If the murders themselves were not shocking enough for 1969, the film’s ending with its mix of incest and necrophilia must have been overwhelming and it still packs a punch today. The film’s high production values, excellent camerwork and strong performances combine to convey a sense of a prestige production which little prepares the viewer for the exploitative content which follows.

A major achievement in the horror genre and a film which urgently needs a properly restored release on DVD.

A strange mix of hypnotic mood piece and all-out zombie movie from the people later responsible for Howard the Duck, this has long been a staple of public domain collections and early streaming sites. This review is based on the revalatory DVD from Code Red, which restores a film which relies on careful composition to its proper ratio.

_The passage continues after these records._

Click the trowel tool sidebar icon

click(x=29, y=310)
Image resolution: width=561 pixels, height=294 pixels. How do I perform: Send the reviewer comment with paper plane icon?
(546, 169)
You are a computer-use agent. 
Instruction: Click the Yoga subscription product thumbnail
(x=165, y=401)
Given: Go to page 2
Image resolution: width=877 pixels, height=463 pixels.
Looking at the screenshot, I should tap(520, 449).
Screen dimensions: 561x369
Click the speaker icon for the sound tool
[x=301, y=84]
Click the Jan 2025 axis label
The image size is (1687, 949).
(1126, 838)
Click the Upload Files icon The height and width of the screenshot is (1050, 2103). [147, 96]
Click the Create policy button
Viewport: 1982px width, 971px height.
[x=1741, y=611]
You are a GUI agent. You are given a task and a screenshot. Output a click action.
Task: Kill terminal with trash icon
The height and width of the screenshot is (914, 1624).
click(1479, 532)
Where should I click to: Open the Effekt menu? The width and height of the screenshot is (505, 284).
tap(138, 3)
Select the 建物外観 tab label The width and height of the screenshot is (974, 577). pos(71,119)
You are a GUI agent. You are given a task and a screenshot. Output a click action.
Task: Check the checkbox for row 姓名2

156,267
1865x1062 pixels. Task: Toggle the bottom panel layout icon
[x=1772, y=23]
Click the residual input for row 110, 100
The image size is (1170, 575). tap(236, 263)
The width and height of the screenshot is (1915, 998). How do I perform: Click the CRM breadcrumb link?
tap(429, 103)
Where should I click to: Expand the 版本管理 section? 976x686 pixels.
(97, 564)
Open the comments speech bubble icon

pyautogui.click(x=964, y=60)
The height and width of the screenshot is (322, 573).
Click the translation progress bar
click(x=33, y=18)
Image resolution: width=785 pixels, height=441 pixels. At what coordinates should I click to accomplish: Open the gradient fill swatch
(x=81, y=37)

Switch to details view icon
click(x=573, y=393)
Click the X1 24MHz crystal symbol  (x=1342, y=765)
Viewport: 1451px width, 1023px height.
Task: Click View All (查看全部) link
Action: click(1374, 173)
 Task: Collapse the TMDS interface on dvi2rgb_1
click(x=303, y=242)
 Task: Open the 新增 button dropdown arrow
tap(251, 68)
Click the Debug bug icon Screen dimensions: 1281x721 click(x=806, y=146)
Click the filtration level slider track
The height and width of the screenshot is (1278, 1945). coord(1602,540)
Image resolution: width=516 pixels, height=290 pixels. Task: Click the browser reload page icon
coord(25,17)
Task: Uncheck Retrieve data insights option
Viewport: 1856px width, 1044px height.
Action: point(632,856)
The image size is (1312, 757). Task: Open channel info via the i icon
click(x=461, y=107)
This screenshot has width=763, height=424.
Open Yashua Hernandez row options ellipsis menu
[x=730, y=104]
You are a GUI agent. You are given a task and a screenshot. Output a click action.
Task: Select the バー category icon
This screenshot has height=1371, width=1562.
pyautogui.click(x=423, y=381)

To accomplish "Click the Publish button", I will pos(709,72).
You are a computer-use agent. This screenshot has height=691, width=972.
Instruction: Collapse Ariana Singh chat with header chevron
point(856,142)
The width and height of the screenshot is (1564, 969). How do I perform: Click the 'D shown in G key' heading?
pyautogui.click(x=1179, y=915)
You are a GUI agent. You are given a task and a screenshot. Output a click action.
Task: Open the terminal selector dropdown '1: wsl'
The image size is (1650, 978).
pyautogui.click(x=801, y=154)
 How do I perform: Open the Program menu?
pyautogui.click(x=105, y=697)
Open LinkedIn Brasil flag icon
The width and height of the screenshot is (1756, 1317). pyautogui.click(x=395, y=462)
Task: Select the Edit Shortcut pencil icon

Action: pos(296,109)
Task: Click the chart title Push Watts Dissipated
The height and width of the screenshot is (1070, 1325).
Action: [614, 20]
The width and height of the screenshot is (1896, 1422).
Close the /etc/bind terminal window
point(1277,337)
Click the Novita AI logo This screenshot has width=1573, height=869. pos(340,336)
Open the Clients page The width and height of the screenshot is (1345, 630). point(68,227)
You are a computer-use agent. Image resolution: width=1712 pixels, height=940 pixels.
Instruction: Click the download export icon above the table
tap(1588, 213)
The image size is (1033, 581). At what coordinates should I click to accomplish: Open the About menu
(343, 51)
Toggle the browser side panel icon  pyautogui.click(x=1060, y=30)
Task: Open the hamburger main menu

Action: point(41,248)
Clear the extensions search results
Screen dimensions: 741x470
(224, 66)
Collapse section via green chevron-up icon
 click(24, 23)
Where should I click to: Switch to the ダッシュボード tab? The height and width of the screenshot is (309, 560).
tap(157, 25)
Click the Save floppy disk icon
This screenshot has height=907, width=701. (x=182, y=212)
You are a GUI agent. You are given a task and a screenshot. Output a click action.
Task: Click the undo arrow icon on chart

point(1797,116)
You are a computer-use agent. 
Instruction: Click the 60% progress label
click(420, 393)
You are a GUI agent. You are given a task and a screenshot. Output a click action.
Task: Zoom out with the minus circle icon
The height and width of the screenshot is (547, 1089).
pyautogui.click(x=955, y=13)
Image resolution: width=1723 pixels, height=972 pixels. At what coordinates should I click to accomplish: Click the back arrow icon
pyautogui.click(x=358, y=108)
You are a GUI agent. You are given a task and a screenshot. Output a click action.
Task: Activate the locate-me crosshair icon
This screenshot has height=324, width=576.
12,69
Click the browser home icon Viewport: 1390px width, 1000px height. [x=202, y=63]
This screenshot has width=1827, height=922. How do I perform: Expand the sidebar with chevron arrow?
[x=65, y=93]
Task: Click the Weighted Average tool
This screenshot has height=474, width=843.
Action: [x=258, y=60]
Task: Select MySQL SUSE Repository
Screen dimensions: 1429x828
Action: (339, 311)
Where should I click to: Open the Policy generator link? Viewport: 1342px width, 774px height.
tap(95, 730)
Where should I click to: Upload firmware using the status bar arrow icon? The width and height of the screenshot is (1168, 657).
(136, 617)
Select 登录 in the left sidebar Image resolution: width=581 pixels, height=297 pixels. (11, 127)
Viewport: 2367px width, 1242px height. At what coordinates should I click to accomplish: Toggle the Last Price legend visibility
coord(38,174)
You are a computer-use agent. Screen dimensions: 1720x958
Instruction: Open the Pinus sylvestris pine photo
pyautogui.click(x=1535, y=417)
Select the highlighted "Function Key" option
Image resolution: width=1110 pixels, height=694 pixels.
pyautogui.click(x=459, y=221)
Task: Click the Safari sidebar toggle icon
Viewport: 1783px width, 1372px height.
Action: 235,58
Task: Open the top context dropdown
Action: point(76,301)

A young woman travels to a remote town in search of her artist father, whose letters to her have become increasingly deranged. Arriving at his deserted beachside house, she sets off on a search which brings her into contact with an aristocratic drifter and his two female companions, the suspicious and aloof townfolk and constant reminders of her father and the bizarre circumstances of his disappearance.

Arletty wanders her father's mansion

This is a film dominated by a central location – the home of the missing father is a cavernous mansion which is both sparsely furnished and claustrophobically-decorated with a large number of murals. These paintings – several of which contain threatening figures which peer out at the viewer – play with the geometry of the locations in a Caligari-esque way, with characters passing through impossible spaces and threatening to become lost in the mise-en-scene.

These early scenes are possessed of a dream-like, deliberately-paced atmosphere which recalls similar lost-girl genre films such as Carnival of Souls. However, once Arletty encounters the drifter Thom and his two female familiars, the film encounters a series of set-pieces as the true nature of the townsfolk is revealed. Firstly, in perhaps the films most famous scene, Anitra Ford is hunted by raw meat-devouring townies in a late-night grocery store – a nightmareish scene which uses the bright, familiar setting as a spectacular counterpoint to the horror.

A late night buffet for the townsfolk

Then, the boyish Joy Bang is stranded in a cinema which gradually fills with the zombie-like denizens, who sit silently watching the film or turn to look at her with bleeding eyeballs. Both of these scenes stand alone from the main narrative and, indeed, the almost hermetically-sealed atmosphere of the mansion. The character’s are almost literally trapped in this central location and leaving it can only trigger death – or at least a living death. Arletty’s father eventually returns to tie-up the casually-developed plt strands and threaten an act of infanticide, following a bizarre scene which sees the artist smear himself in blue and red paint.

Arletty's father fails the Blue Man Group audition

Surrounded by the portentous monochromatic figures in the murals the father staggers towards Arletty as a multicoloured aberration, before she despatches him in a burst of flame. Shortly after, she mistakes Thom for one of the townspeople and stabs him in the arm – an act which dooms him to drown in the ocean as the frantically swim for safety from the rampaging population. Arletty herself is saved and delivered to the asylum from which she has told the tale in flashback. As the film ends she warns the people of the cities that the contagion is spreading as she paints in the sunshine of the asylum garden.